# Bristol PA pictures



## Rich Decker (May 22, 2006)

Here are a few from last weekend, we had tryouts for the 2006 team.

http://www.lostnationvt.com/bristol06.htm


----------



## Bill The Grill Guy (May 23, 2006)

Way to go Rich, thanks for the pics.  Everything looked great.  Was that polenta you had on that plater?


----------



## LarryWolfe (May 23, 2006)

Great looking food Rich!  The ribs and brisket looked OUTSTANDING!  What's the sliced meat with the white sauce?  Prime rib w/horseradish?  Congratulations!


----------



## Puff1 (May 23, 2006)

Nice pics Rich, the dog doesn't look to happy about the costume :!:


----------



## cflatt (May 23, 2006)

Food looks great. wish I wouldve paid enough attention to realize it was only about an hour away. I wouldve loved to see competion level cooking and Q.


----------



## Finney (May 23, 2006)

NICE PICS RICH. :!:


----------



## Rich Decker (May 23, 2006)

I'm not sure how to respond to multiple posts so I'll do it the old way.

Bill,
That platter was for the Iron Chief category and the ingredients were potatoes, skirt steak and yellow squash. We just grilled the squash, the meat was marinated in soy and honey and the potatoes were stuffed with mashed potatoes mixed with onion dip ( we were eating with chips) sausage we were eating and borrowed cheese.

Larry, 
That was a standing rib roast with horseradish sauce. We weren't going to do the chiefs choice category but the kids cooked the roast to eat and it was pretty good so (with 10 minutes before turn in time) we decided to turn it in. With more for-thought we could have garnished it better.

Puff,
The dog hated the pig suite, It came to late to dress her up at the contest.


----------



## DaleP (May 24, 2006)

Great looking food is right, and the girls look great too! Glad everything went well for you guys.


----------

**Listing**
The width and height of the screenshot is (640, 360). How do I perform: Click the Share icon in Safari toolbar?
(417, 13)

---

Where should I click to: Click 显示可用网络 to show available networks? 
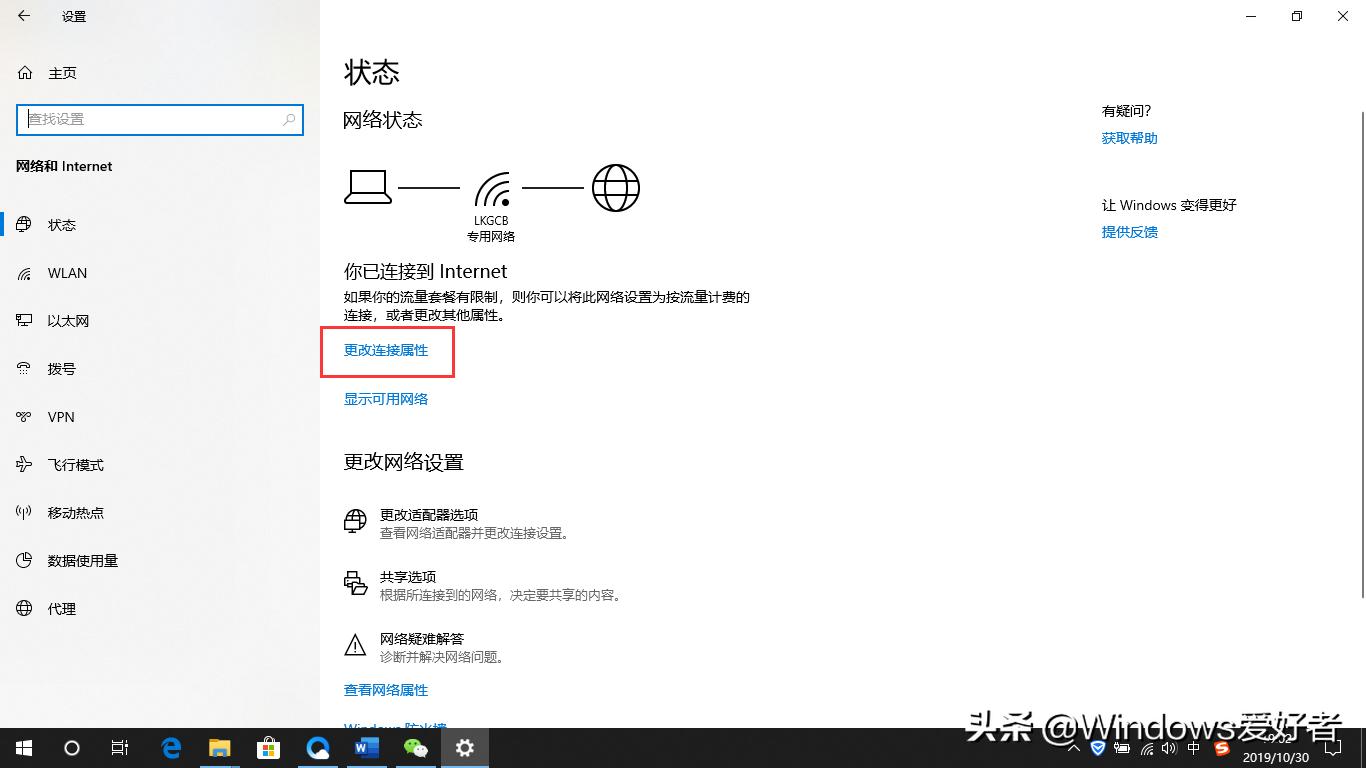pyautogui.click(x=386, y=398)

**Requests**
[1] According to the forum thread, what were the three ingredients for the Iron Chief category?
[2] Reproduce the passage of the forum thread starting at "I'm not sure" and ending at "garnished it better.".

**Results in order**
[1] Potatoes, skirt steak and yellow squash.

[2]
I'm not sure how to respond to multiple posts so I'll do it the old way.

Bill,
That platter was for the Iron Chief category and the ingredients were potatoes, skirt steak and yellow squash. We just grilled the squash, the meat was marinated in soy and honey and the potatoes were stuffed with mashed potatoes mixed with onion dip ( we were eating with chips) sausage we were eating and borrowed cheese.

Larry, 
That was a standing rib roast with horseradish sauce. We weren't going to do the chiefs choice category but the kids cooked the roast to eat and it was pretty good so (with 10 minutes before turn in time) we decided to turn it in. With more for-thought we could have garnished it better.